Twenty years ago, with the collapse of the Soviet Union, Central Asia lost an outside arbiter to decide land and water use issues in an area that now includes four independent nations. Since then, public services have eroded, pushing down levels of education and nutrition.

Kuenast says that during Soviet times, many people in the southern Kyrgyzstan ate better and received better schooling. "We have truly a huge number of youth that are disaffected, that have half of the education their parents did, very little economic viability or hope," she said.

Without jobs, young men cannot afford to get married, increasing levels of frustration.

The U.S. government is giving $42 million in emergency aid to Kyrgyzstan, much of it directed at creating summer public works jobs for young men in the riot torn areas of the south.

The interim government in Kyrgyzstan took power after riots in April in Bishkek, the nation's capital. After three months, its control of the country is shaky. In Southern Kyrgyzstan, ethnic Uzbeks say Krygyz government soldiers and vehicles participated in attacks on their communities. Today, ethnic mistrust is high. There are calls by Uzbek leaders for autonomy. There are reports that both groups are arming.

Zamira Sydykova, a former Kyrgyz ambassador to the United States, told conference participants that she worries that talk of Uzbek autonomy is increasing. "Autonomy -- it's one of the requests could come from Uzbek diasporas, Uzbek cultural centers and leaders who will try to play the game, who will try to involve in some of the political affairs of the country," she said.

But Eric McGlinchey, a Central Asia specialist at George Mason University, told the conference that some form of local autonomy might be the only way to quell ethnic Uzbek and Kyrgyz tensions in southern Kyrgyzstan. "There already are de facto Uzbek autonomous regions in the south. And it is not simply entire regional territories, but there are sections within cities that are mixed cities that are in essence autonomous. So the immediate question is: Do we give these de facto autonomous regions legitimacy or the does the government continue to fight to wrest control back from these regions? A productive outcome would be to recognize this autonomy and try to create some kind of cooperative framework where there is local rule within the framework of the greater Kyrgyz state,'' he said.
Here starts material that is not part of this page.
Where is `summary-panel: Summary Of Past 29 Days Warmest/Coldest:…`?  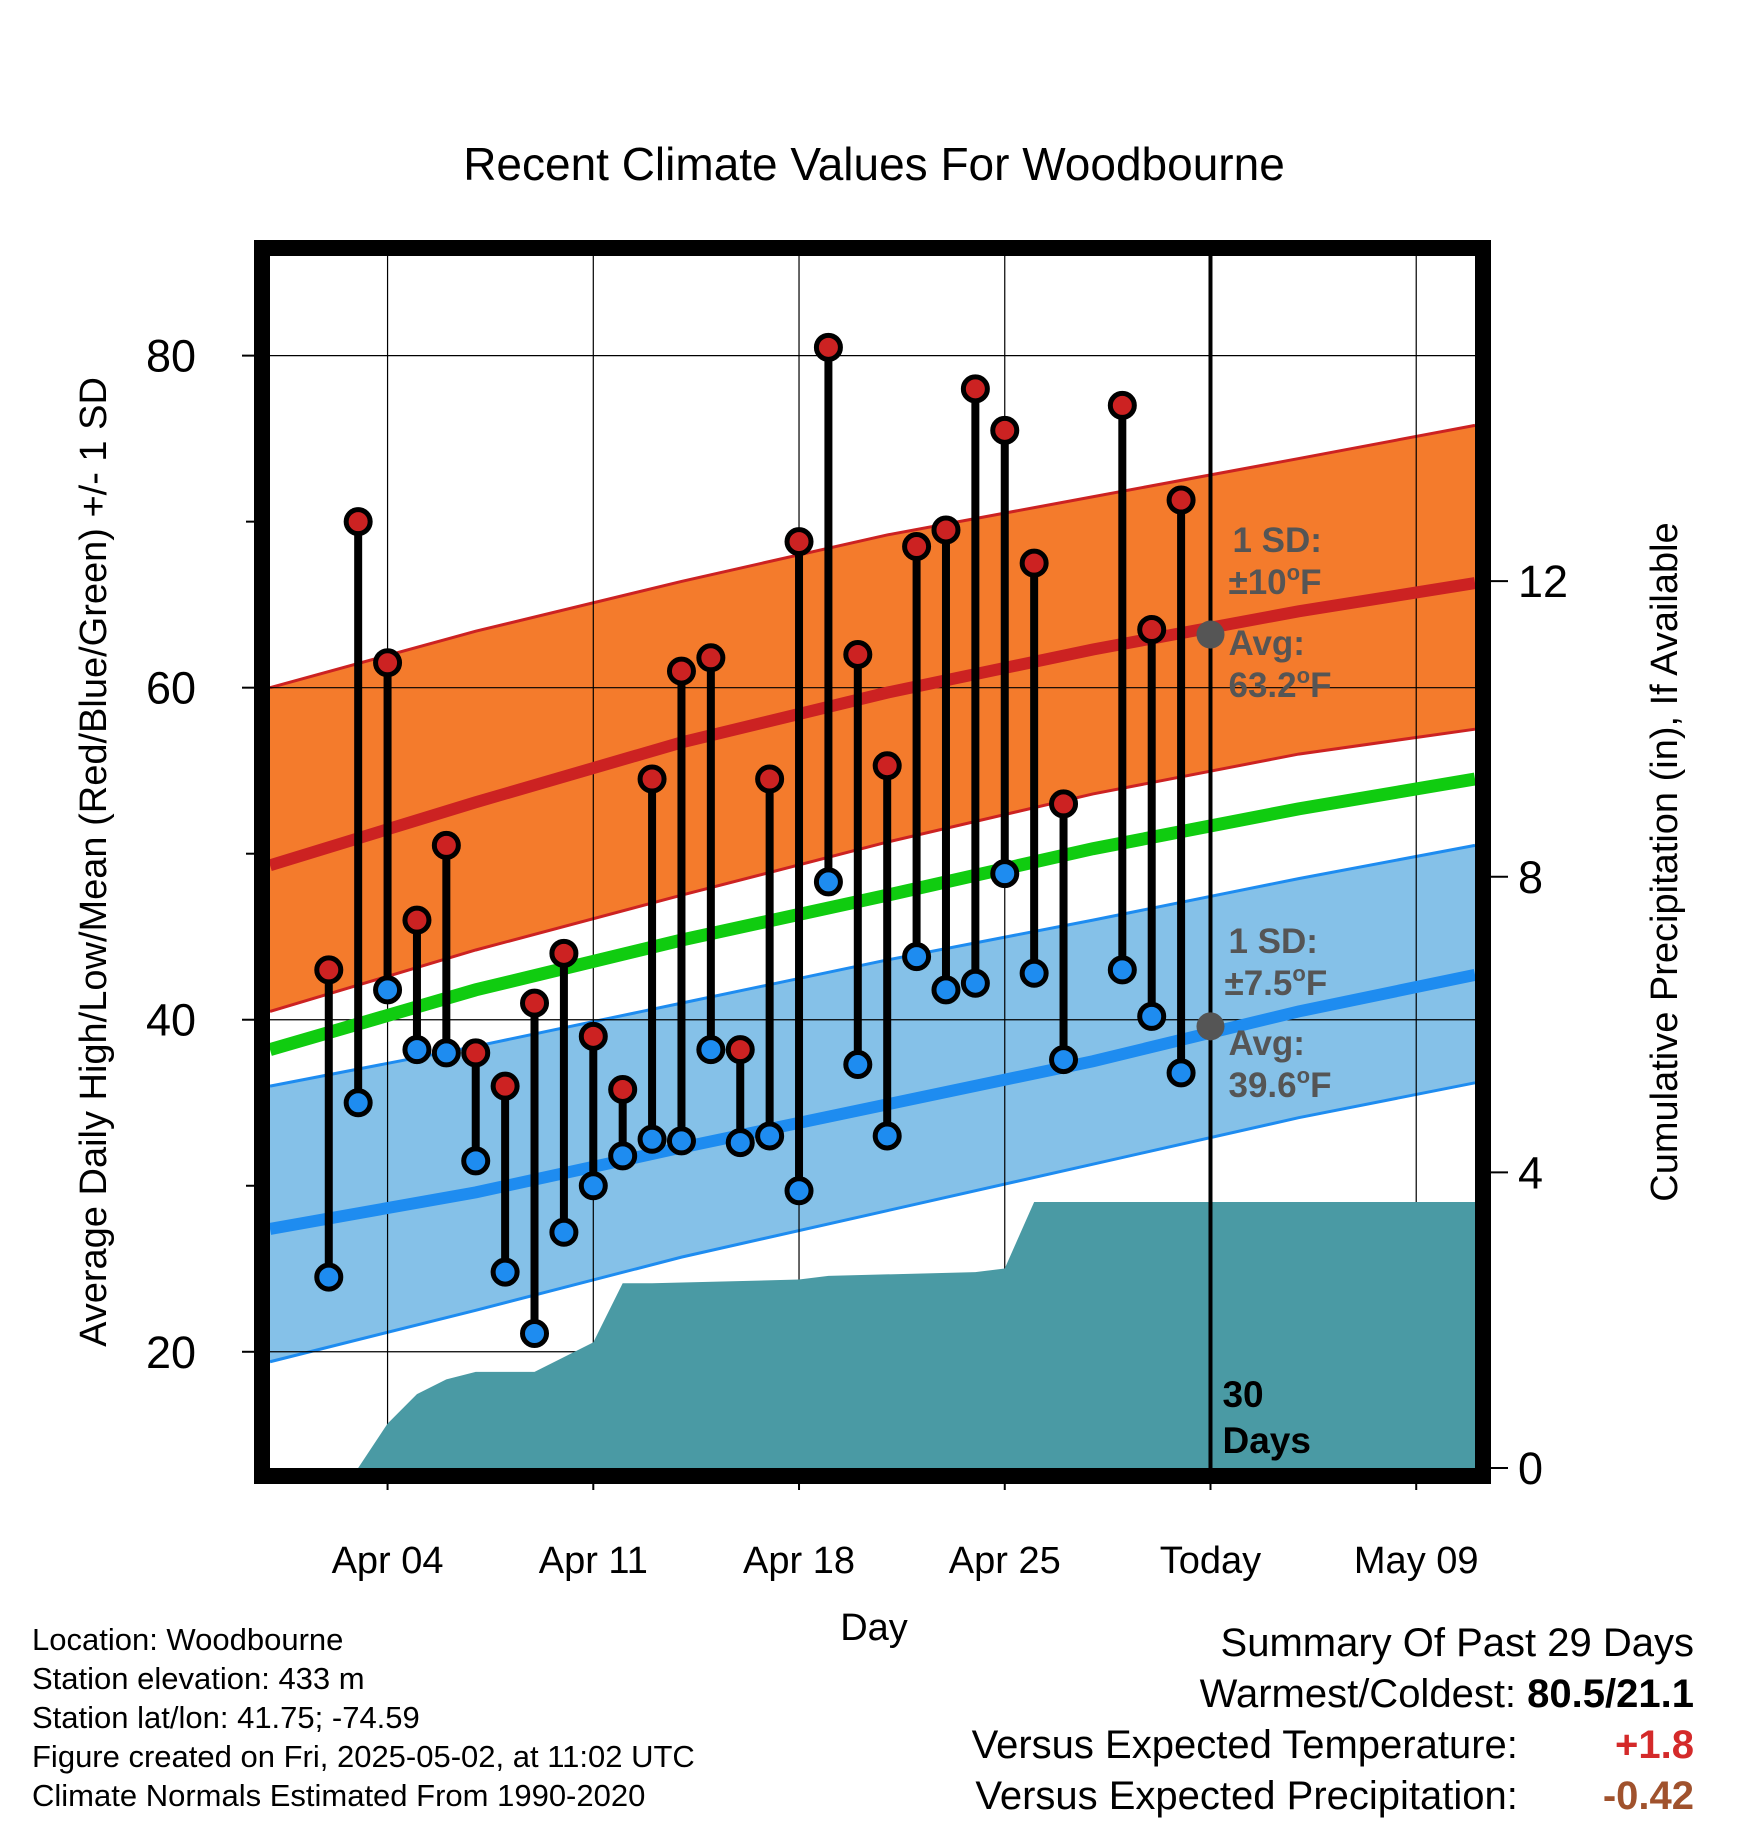 summary-panel: Summary Of Past 29 Days Warmest/Coldest:… is located at coordinates (1333, 1720).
Kyrgyzstan is the world's only nation to host an American and a Russian military base. Russia has had a military presence in Kyrgystan since the 1876, when Czar Alexander II absorbed the area into his empire. In 2001, the United States opened a military transit center, a staging area for NATO's northern supply route to Afghanistan.

Both bases are in the north of Kyrgyzstan. A mountain chain separates them from the turbulent south.